Return the material below exactly, but only from the line with "Viewport: 1400px width, 864px height." through the line with "This screenshot has", and without its pictures.

→ **INPUT**:
***

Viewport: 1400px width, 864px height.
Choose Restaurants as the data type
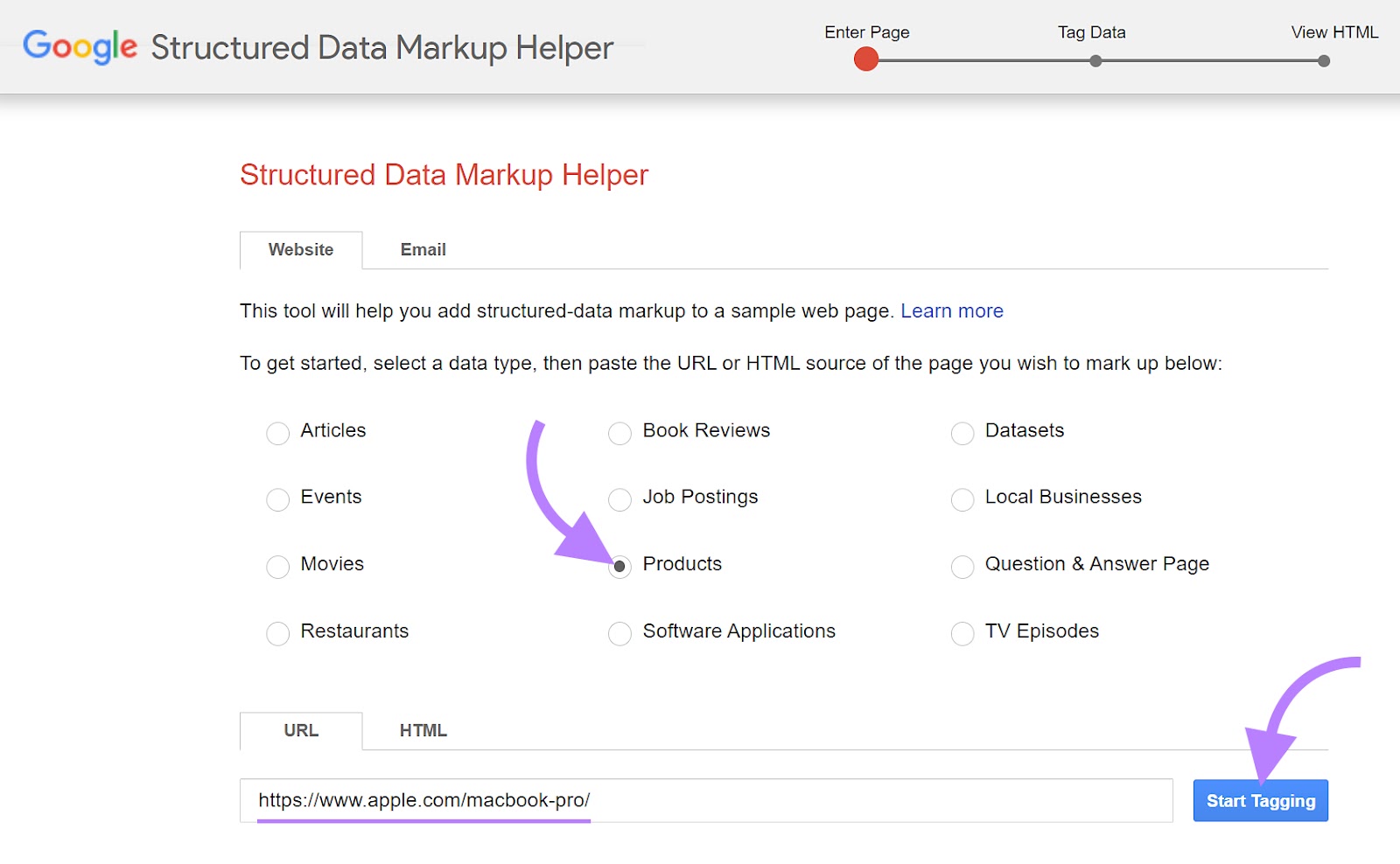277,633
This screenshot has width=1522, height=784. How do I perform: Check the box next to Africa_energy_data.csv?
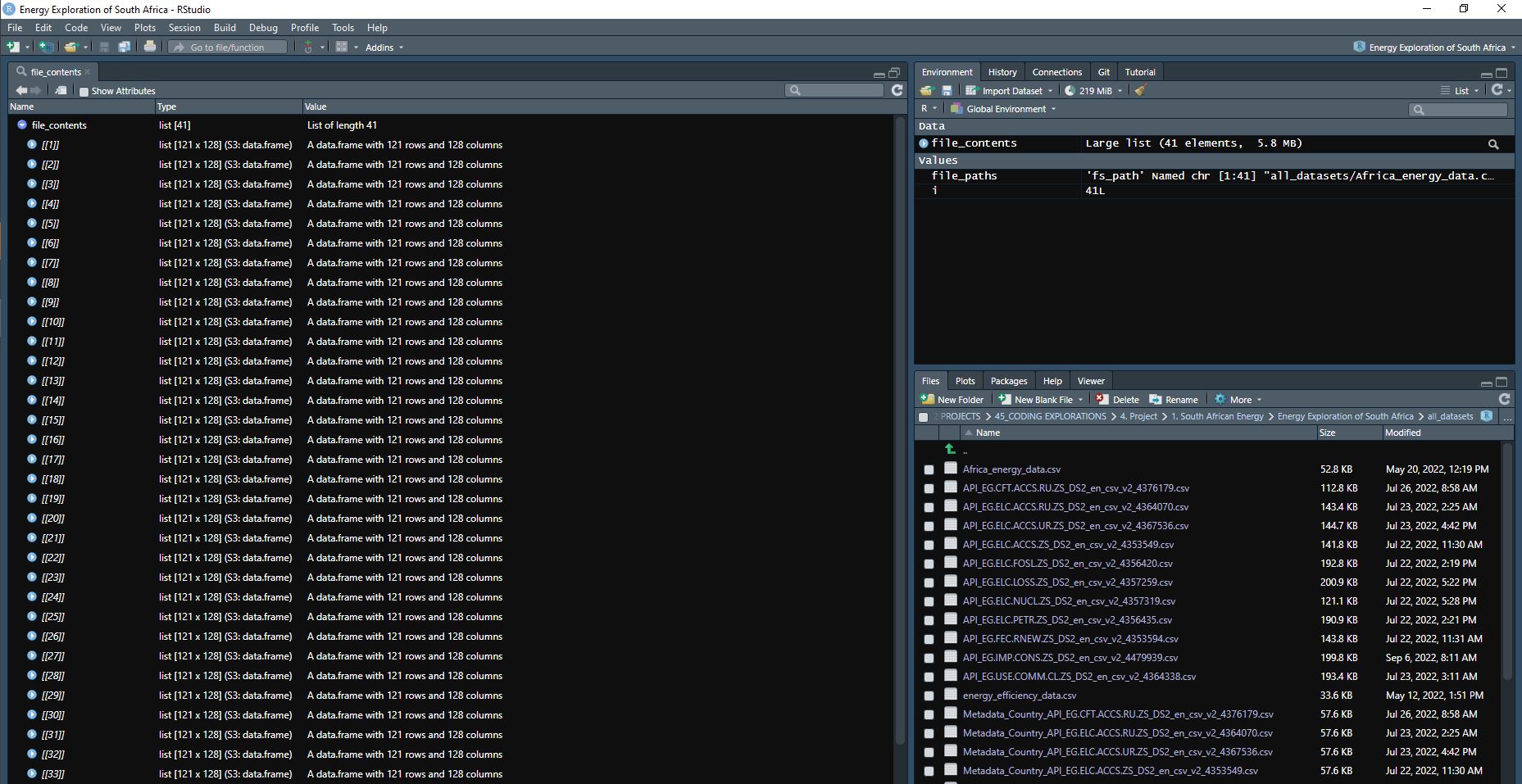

***

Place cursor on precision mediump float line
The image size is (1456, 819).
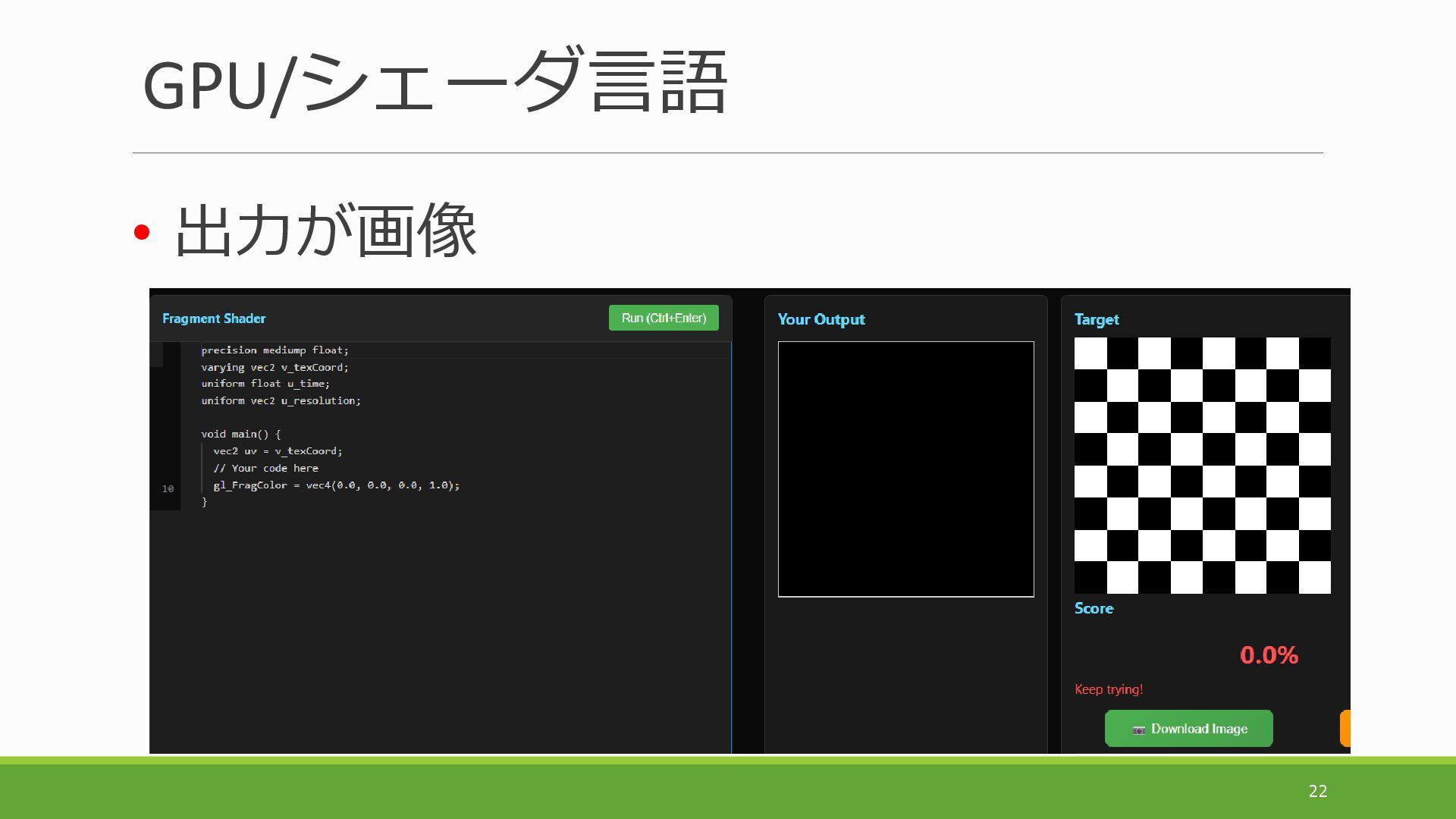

***

→ **REPLY**:
Viewport: 1400px width, 864px height.
Choose Restaurants as the data type
277,633
This screenshot has width=1522, height=784. How do I perform: Check the box next to Africa_energy_data.csv?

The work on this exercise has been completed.